近接戦闘で武器を避けるのは比較的容易だ。武器の範囲に入らなければ良い。
王子の攻撃はお手本のような真直ぐ綺麗なものだ。見てから回避が余裕だ。
「なによりも、相手が受け止める、やり返す前提で攻撃をされている」
なので空振りを誘うことが容易だ。空振りが一番体力の消耗が激しい。動きが鈍くなっていく相手の動きを読むのはさらに容易になる。

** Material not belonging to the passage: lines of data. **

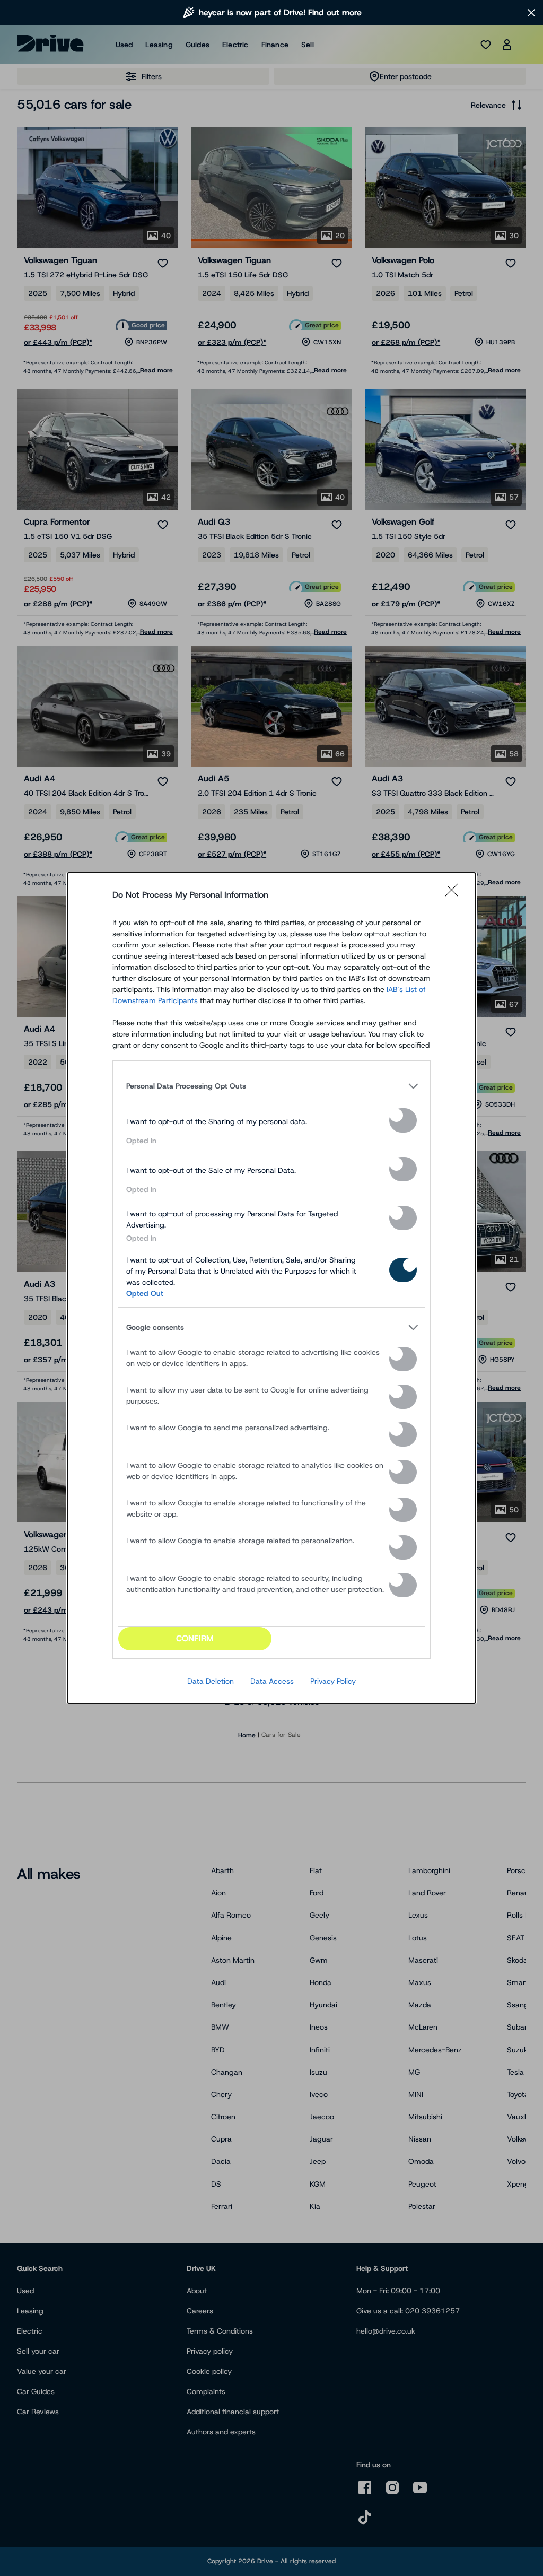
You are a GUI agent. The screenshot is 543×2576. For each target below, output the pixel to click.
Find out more (335, 12)
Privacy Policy (333, 1681)
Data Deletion (210, 1681)
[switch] (403, 1120)
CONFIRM (195, 1638)
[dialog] (271, 1288)
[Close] (455, 895)
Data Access (272, 1681)
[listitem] (271, 1086)
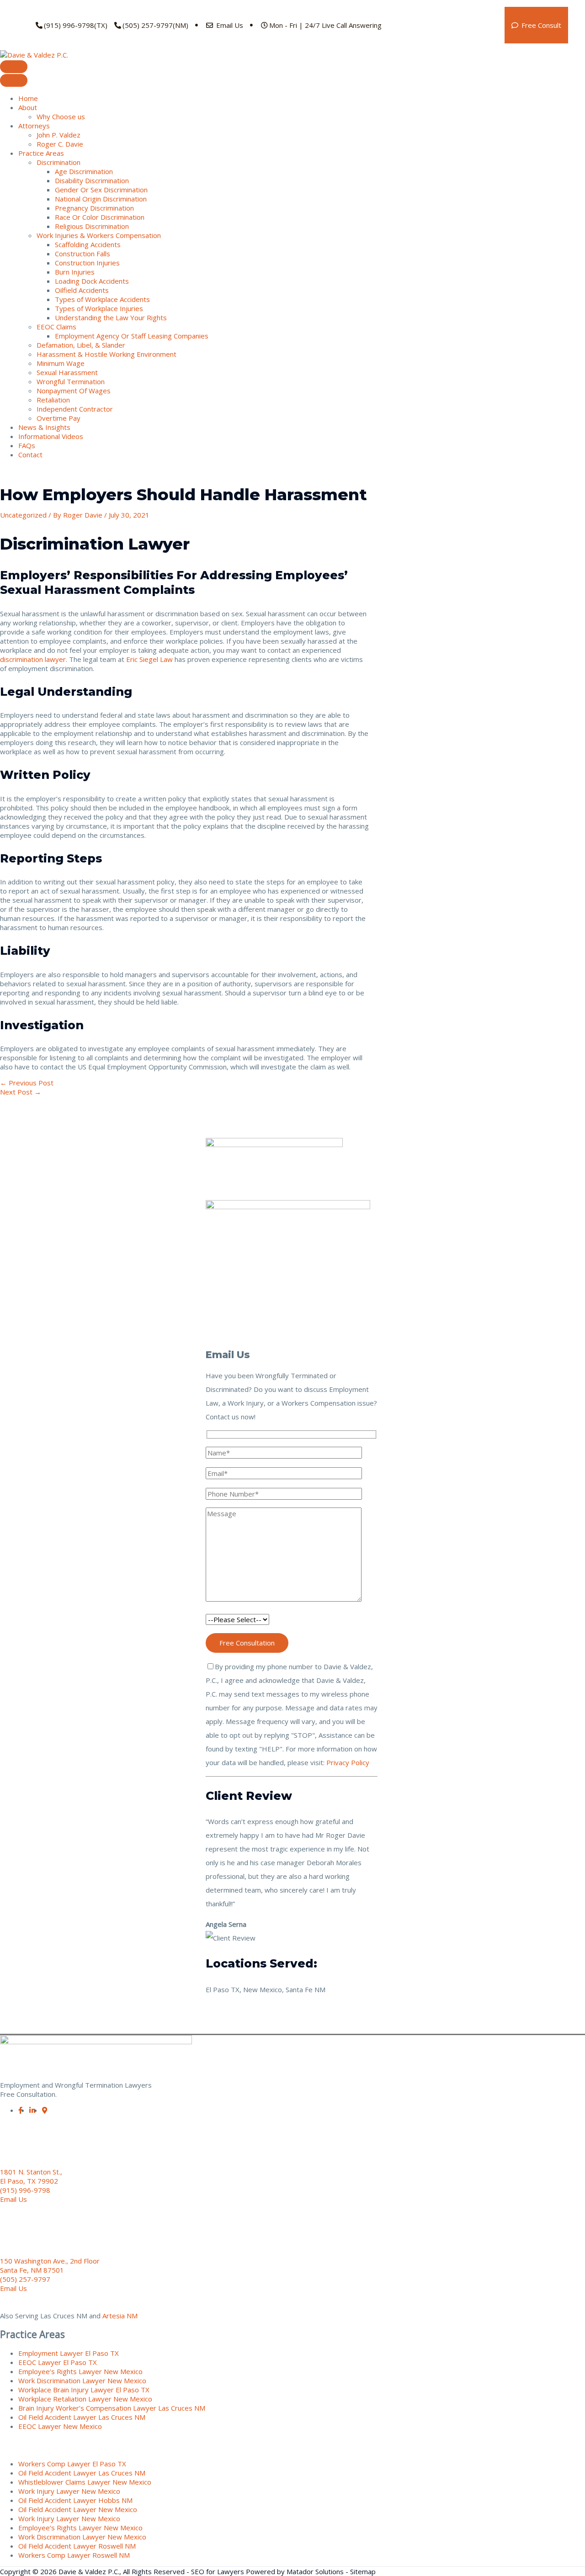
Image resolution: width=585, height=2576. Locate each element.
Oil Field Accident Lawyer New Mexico (77, 2509)
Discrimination (58, 162)
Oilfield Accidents (82, 290)
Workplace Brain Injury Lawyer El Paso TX (83, 2389)
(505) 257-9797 (25, 2279)
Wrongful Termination (71, 381)
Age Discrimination (84, 171)
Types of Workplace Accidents (102, 299)
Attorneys (34, 125)
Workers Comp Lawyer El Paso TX (72, 2463)
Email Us (228, 25)
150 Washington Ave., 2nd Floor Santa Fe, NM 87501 (50, 2265)
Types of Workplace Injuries (99, 308)
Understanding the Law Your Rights (111, 317)
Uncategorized (23, 514)
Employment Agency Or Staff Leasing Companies (131, 335)
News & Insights (44, 427)
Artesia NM (120, 2315)
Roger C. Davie (60, 143)
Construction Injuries (87, 262)
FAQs (26, 445)
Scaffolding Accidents (88, 244)
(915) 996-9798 (25, 2190)
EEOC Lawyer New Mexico (60, 2426)
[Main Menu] (13, 66)
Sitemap (363, 2571)
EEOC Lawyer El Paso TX (57, 2362)
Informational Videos (50, 436)
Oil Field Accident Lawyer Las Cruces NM (81, 2417)
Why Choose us (61, 116)
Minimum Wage (61, 363)
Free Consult (540, 25)
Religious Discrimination (92, 226)
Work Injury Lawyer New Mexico (69, 2491)
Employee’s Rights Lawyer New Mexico (80, 2371)
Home (28, 98)
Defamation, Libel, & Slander (81, 344)
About (27, 107)
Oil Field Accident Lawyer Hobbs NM (75, 2500)
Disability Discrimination (92, 180)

「逃げるのと避けるのは違います。まぁ、騎士達相手にその理屈は難しいかもですけどね」
自分は人間ではなく魔獣相手が主だからと付け加える。
「いえ、大変勉強になりました。確かに実践では相手を倒すより自身の身を守ることも重要ですからね」
夜の食事の時刻になり、一度王子と別れ広間に案内され、ちょうどエリルが戻ってきて三人で食べた。
「王子様は一緒じゃないの?」
「フェイシス、王族は基本誰かと一緒に食事をとられることはないんだぞ」
「えーかわいそう」
「幼少期はそうもかしれないな。しかし、完全に一人という訳ではないぞ。王、王妃とは一緒だそうだ」
エリル自身当然食事姿を見たことはない。あくまで伝聞だ。
「食事中に襲われるを防ぐもあるが、毒の検査とかもあるだろうからな。いろいろ大変なんだろうきっと」
「大変なんだね。そういえばえりちゃんは今日何してたの?」
「今日は当面の王子のスケジュール確認や、この離宮内要所のチェックなどだな。そちらはどうだ?」
「こっちは王子の付き添いで雑談した程度だ」
「王子がえりちゃんにも剣のお稽古して欲しいって」
「なんだと!」
エリルは思わず立ち上がる。
「嫌なのか?」
「逆だ。騎士団の中でも王子の訓練相手になれるのは数人だけだ。とても光栄なことだぞ」
そしてエリルは気づく。
「もということはまさか、王子の相手になったのかリィド?」
「俺は一応お断りしたぞ?騎士団でも何でもないからな。けど王子が承知で見てみたいって」
「なるほどな。卑怯な戦法は教えてないよな?王子には不要なものだからな」
「教えるもなにも、軽く剣の打ち合いして終わりだぞ」
食事が終わり、寝室に案内された。当然男女別だった。
朝リィドは目が覚めると、異変に気付いた。
「はぁ……夜間警護はどうなってるんだ?」
あくまで警護が厳しいのは外からの侵入者に対してなのだろう。
「あの、フェイシスさん?よく迷子にならずこっちの部屋これましたね」
懐にフェイシスが潜り込んでいたのだ。
数日が経過し、さしたる問題も起こらず過ぎていった。
王子が勉学をする時は隣室で待機。剣の稽古時、エリルが同席している場合はエリルが剣の稽古相手に。
エリルは不規則に離宮内の監視としてリィド達とは別行動する時があった。